Henson v. Tucson Unified School District
Henson v. Tucson Unified School District
Opinion of the Court
MEMORANDUM
Vernita A. Henson appeals pro se from the district court’s judgment dismissing her 42 U.S.C. § 1983 action under the doctrine of res judicata. We have jurisdiction pursuant to 28 U.S.C. § 1291. We review de novo, Stewart v. U.S. Bancorp, 297 F.3d 953, 956 (9th Cir. 2002), and we affirm.

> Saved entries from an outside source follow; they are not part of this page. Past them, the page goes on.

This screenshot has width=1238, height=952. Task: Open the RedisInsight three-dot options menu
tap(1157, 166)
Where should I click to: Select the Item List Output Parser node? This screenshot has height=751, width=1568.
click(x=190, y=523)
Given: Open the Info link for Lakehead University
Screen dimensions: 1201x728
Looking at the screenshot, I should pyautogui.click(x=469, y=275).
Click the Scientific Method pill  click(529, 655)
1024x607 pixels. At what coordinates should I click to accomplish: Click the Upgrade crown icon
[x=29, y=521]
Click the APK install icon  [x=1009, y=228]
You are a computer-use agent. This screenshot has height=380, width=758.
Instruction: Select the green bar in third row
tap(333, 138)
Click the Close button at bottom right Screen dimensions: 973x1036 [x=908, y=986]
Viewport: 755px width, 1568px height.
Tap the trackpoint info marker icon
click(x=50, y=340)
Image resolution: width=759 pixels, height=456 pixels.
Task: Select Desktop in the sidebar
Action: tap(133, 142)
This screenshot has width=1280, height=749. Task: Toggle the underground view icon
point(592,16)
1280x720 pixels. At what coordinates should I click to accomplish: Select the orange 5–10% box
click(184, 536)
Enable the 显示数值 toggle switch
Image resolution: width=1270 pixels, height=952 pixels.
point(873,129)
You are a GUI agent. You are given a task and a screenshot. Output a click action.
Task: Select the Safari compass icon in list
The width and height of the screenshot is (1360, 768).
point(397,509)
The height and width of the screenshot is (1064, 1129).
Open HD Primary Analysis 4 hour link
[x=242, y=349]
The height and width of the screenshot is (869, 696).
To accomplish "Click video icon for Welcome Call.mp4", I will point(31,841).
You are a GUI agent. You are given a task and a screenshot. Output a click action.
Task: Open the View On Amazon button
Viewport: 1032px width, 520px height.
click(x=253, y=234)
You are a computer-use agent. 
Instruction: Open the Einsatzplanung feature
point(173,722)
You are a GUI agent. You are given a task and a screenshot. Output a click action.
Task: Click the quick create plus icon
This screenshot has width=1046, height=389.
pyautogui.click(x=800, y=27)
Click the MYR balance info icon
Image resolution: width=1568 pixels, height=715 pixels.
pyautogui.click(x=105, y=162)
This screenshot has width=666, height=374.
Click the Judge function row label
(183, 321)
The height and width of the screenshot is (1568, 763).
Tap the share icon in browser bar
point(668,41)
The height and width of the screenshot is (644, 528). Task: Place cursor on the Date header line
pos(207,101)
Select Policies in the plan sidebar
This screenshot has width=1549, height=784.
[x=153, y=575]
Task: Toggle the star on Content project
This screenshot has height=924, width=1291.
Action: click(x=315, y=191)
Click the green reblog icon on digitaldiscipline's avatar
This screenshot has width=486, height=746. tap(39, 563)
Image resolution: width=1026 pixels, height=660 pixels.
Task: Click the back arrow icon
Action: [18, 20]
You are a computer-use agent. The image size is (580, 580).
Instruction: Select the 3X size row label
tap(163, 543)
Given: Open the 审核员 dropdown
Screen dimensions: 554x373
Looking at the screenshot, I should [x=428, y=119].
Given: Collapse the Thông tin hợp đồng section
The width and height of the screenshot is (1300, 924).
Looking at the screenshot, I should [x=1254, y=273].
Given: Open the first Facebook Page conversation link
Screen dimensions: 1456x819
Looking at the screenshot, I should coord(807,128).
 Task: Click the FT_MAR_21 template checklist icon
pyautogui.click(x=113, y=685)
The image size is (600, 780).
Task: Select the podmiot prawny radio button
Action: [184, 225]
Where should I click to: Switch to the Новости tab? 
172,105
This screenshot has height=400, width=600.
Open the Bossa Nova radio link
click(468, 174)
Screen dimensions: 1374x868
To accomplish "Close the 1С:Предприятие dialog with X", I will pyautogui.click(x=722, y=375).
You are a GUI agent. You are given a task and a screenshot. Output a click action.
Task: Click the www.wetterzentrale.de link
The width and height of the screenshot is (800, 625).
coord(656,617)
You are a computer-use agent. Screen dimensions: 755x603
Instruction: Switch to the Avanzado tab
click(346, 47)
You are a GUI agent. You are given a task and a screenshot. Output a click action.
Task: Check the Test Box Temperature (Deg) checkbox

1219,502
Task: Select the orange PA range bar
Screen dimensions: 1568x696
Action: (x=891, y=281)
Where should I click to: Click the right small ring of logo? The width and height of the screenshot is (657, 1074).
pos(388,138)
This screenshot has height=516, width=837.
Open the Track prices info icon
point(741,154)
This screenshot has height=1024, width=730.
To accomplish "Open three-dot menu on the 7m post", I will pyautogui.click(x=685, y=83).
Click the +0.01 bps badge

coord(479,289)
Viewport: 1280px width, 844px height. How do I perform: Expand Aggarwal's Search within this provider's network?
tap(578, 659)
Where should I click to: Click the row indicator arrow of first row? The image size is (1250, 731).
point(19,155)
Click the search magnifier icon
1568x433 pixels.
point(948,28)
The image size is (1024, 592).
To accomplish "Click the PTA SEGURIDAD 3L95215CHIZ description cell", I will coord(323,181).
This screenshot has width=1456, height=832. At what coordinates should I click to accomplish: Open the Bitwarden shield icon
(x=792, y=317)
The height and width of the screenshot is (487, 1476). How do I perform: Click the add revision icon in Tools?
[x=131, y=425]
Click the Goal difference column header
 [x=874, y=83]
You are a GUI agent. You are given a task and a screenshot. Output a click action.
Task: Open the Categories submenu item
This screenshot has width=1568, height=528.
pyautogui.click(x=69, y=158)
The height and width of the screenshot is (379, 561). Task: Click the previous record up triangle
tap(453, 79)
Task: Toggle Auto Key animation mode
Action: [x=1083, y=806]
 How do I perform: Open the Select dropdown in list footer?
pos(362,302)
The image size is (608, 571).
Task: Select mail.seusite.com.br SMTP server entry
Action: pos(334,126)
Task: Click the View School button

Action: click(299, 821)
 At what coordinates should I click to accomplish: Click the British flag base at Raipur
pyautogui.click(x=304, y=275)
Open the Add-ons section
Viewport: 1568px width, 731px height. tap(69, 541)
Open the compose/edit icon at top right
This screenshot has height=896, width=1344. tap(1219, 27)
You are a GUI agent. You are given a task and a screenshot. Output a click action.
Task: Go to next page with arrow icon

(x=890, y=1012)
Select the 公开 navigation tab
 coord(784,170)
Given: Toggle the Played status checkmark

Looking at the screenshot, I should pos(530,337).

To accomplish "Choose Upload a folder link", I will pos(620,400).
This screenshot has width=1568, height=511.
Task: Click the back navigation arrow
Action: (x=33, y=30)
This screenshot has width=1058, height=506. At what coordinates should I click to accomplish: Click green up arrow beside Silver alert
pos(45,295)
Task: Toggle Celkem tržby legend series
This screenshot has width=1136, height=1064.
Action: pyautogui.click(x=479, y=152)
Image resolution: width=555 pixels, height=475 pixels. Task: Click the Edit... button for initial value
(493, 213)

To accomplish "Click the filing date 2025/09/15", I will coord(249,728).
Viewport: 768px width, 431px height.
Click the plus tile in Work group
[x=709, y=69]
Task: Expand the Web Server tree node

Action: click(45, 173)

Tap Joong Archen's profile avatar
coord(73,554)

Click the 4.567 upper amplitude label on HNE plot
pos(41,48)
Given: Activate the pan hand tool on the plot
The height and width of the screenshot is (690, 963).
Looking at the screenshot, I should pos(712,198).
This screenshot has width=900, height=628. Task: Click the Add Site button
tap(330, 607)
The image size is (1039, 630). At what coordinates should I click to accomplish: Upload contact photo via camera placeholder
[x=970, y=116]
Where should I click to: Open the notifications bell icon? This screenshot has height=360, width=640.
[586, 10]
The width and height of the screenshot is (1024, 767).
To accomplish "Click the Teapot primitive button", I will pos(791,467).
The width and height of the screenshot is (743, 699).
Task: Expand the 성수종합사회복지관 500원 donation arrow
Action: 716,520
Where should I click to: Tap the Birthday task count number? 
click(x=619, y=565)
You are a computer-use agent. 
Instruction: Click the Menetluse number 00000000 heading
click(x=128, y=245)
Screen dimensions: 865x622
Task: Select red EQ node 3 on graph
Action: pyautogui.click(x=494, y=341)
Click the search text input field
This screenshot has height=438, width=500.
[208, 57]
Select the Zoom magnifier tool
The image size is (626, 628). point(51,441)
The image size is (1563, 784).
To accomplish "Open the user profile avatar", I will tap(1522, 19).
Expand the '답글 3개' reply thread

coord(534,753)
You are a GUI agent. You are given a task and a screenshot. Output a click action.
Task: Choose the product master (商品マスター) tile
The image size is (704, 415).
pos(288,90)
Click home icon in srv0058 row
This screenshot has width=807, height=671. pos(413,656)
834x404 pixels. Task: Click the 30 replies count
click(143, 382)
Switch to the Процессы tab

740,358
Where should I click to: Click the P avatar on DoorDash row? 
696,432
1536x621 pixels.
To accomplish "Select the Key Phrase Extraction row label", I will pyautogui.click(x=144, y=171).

The district court properly dismissed the action because Henson’s section 1983 claims were resolved by a judgment on the merits in a prior state court action involving the same parties, and Henson’s newly-asserted claims could have been raised in the state court action. See Olson v. Morris, 188 F.3d 1083, 1086 (9th Cir. 1999) (“[Under Arizona law, the] doctrine [of res judicata] binds the same party standing in the same capacity in subsequent litigation of the same cause of action, not only upon facts actually litigated but also upon those points that might have been litigated.”); Gilbert v. Bd. of Med. Exam’rs, 155 Ariz. 169, 745 P.2d 617, 622 (Ct.App. 1987), abrogated by statute on other grounds as noted in Goodman v. Samaritan Health Sys., 195 Ariz. 502, 990 P.2d 1061, 1067 n. 7 (Ct.App. 1999) (same); see also Union Interchange v. Van Aalsburg, 102 Ariz. 461, 432 P.2d 589, 592 (1967) (explaining that in Arizona, a summary judgment is a judgment on the merits).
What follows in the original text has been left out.